Schmoldts bevorstehender Amtsantritt sorgte bisher nur für wenig Medienresonanz, hat er doch schon angekündigt, den pragmatischen Kurs seines Vorgängers fortzusetzen. Dennoch tritt mit Schmoldt nicht einfach nur ein Jüngerer an die IG-Chemie-Spitze.
Kommender Chef der IG- Chemie: Hubertus Schmoldt Foto: Bayer
Der 50jährige Schmoldt lernte Maschinenschlosser und studierte an der Hamburger Hochschule für Wirtschaft und Politik.
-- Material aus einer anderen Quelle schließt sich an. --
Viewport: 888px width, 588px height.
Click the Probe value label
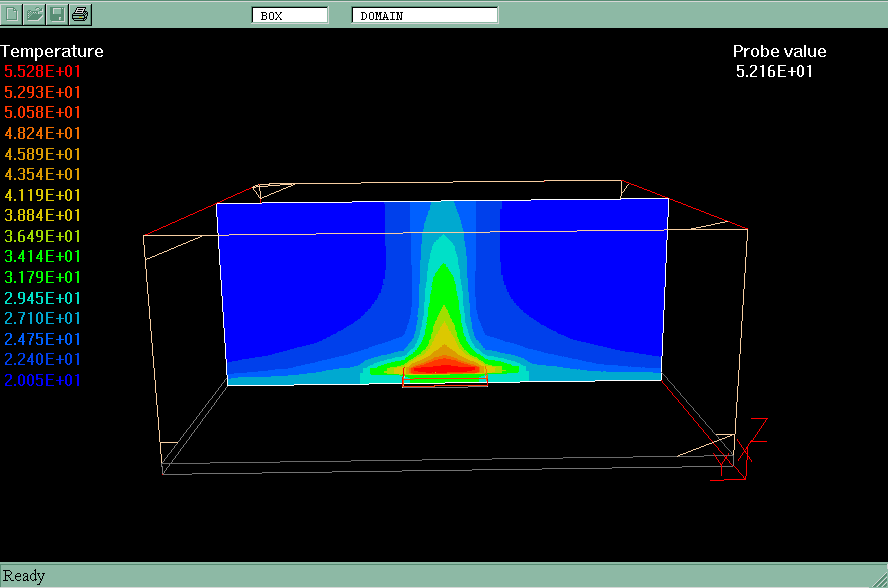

Er gilt im Gegensatz zu Rappe als „Managertyp". Er dürfte den Kurs einer betriebsbezogenen Gewerkschaftspolitik verstärkt fahren. 1963 trat Schmoldt in die Gewerkschaft ein, nach der üblichen Ochsentour als Sekretär und Bezirkschef wurde er 1988 Mitglied des Hauptvorstands der IG Chemie, zuständig für die Bereiche Betriebsräte und Mitbestimmung.
Schmoldt hat angekündigt, die Gewerkschaftsarbeit stärker auch für die nicht organisierten Arbeitnehmer öffnen zu wollen. Die Betriebsräte müßten alle interessierten Beschäftigten an „Qualitätszirkeln“ beteiligen und sich auch den „Kopf der Unternehmensleitung“ zerbrechen. Größere Flexibilität der Beschäftigten ist für Schmoldt unabdingbar, um den Standort Deutschland zu sichern.
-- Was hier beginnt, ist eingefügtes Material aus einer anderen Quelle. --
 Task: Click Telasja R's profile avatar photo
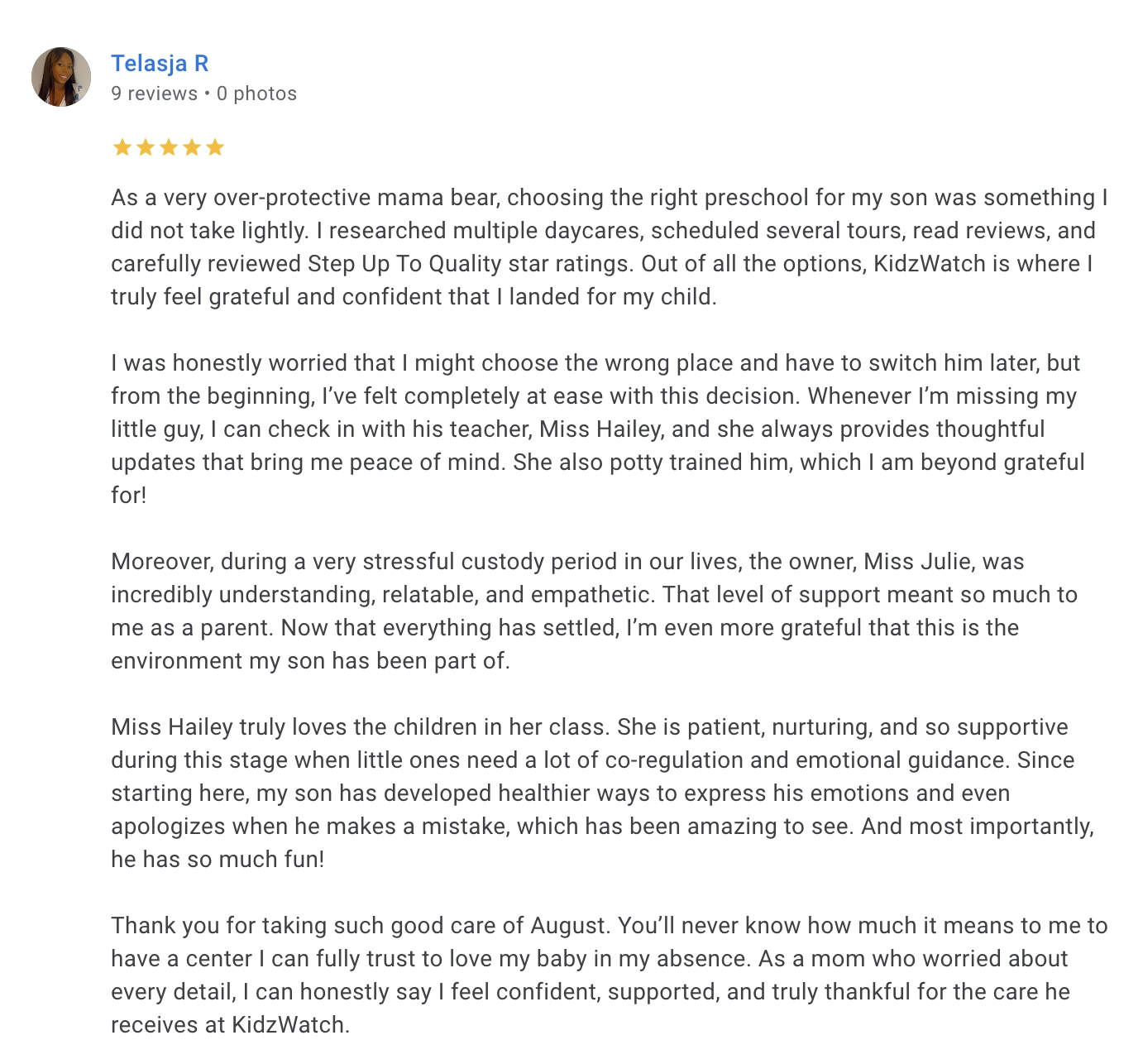point(61,77)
In Sachen Flexibilität war seine Gewerkschaft schon wegweisend. Es existieren seit vergangenem Jahr Tarifverträge über Arbeitszeitkorridore und niedrigere Einstiegsgehälter für Arbeitslose und Auszubildende. Vorgänger Rappe zeigte sich zumindest offen gegenüber der Samstagsarbeit – Schmoldt wird diesen Weg weitergehen.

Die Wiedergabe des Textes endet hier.